L’engagement le 14 janvier de 10 500 soldats des forces terrestres sur le territoire national porte cette contribution au niveau maximal prévu par le Livre blanc, un degré jamais atteint jusqu’alors.

Dans le même temps, à l’extérieur de l’hexagone, le niveau d’engagement reste élevé. Il représente pour les seules forces terrestres de l’ordre de 10 000 soldats prépositionnés outre-mer et déployés sur quatre théâtres d’opérations extérieures. Ce faisant, l’armée de terre conduit simultanément deux volets essentiels de sa mission : la protection et l’intervention. Si l’on considère la simultanéité de ces déploiements, les effectifs engagés et ceux en alerte ainsi que le nombre et la typologie des opérations, le contrat opérationnel fixé dans le Livre Blanc à l’armée de terre était déjà en janvier sous forte tension, voire à la limite du dépassement. Nous sommes en mesure de remplir ces deux volets, mais au prix de notre capital opérationnel, sans laisser le moindre espace de respiration pour la remise en condition, avec le risque de fragiliser la fidélisation des effectifs sachant que l’absence hors garnison pourrait être d’un jour sur trois voire un jour sur deux. La décision de prolonger l’opération Sentinelle dans la durée fait sortir l’armée de terre du cadre des contrats pour lesquels elle a été dimensionnée. En particulier le contrat « Protection » qui prévoyait un engagement ponctuel, sans relève, pour une durée maximale de trois mois. C’est un nouveau contrat opérationnel pour l’armée de terre, assorti d’une nouvelle trajectoire des effectifs, demandée au président de la République par le chef d’état-major des Armées.

_ _ _ _ _ _ _

= EXERCICES =
(a) D'après le texte de la page, combien de soldats des forces terrestres ont été engagés le 14 janvier sur le territoire national ?
(b) Recopiez sans rien changer le passage du texte de la page qui commence aux mots « L’engagement le 14 janvier » et s'arrête après « jamais atteint jusqu’alors. ».

= DONNÉES FOURNIES =
_ _ _ _ _ _ _

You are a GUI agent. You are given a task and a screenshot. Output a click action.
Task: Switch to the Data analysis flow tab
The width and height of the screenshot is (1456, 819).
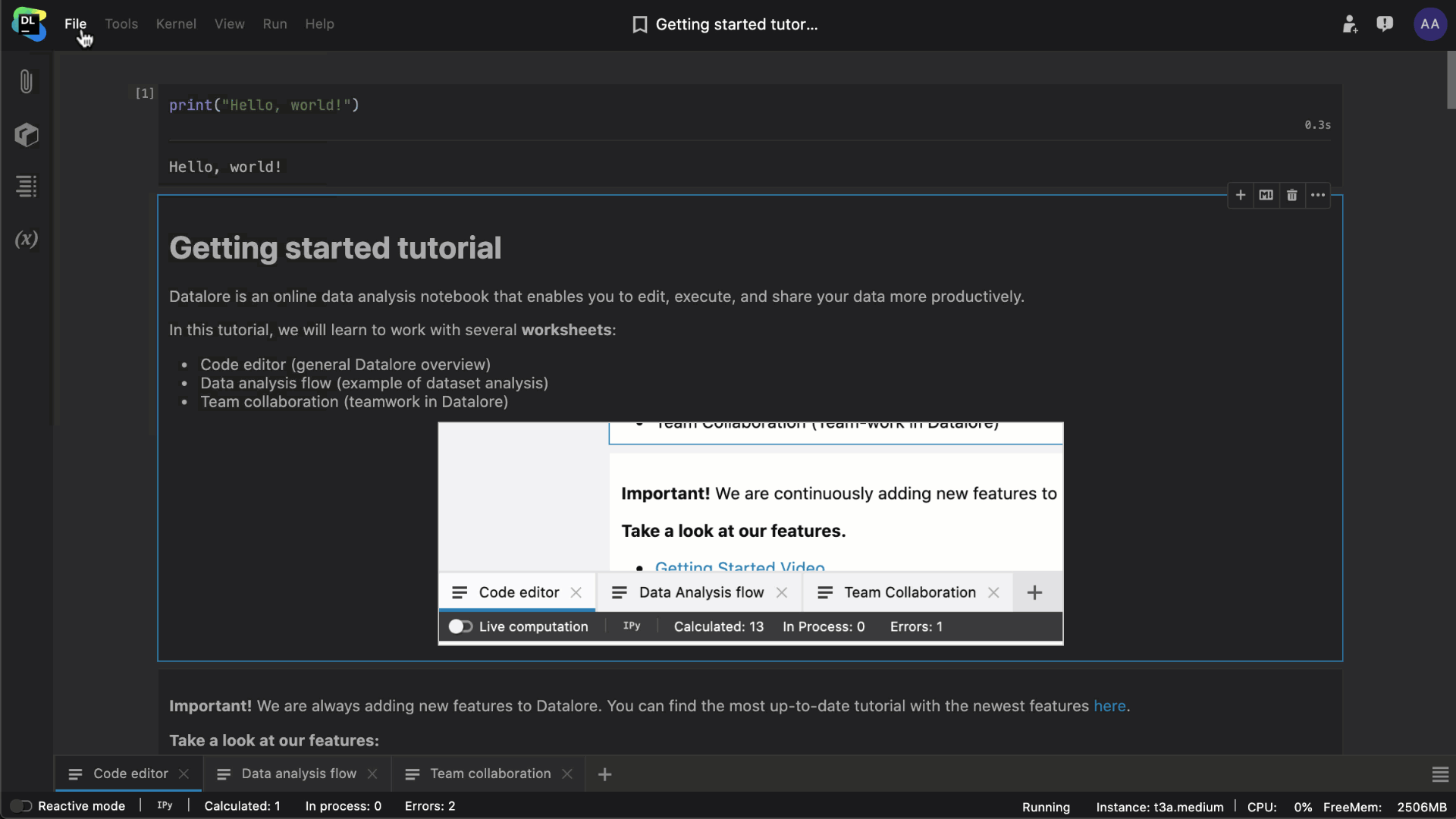tap(298, 773)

_ _ _ _ _ _ _

= RÉPONSES COMPLÈTES =
(a) 10 500 soldats.

(b)
L’engagement le 14 janvier de 10 500 soldats des forces terrestres sur le territoire national porte cette contribution au niveau maximal prévu par le Livre blanc, un degré jamais atteint jusqu’alors.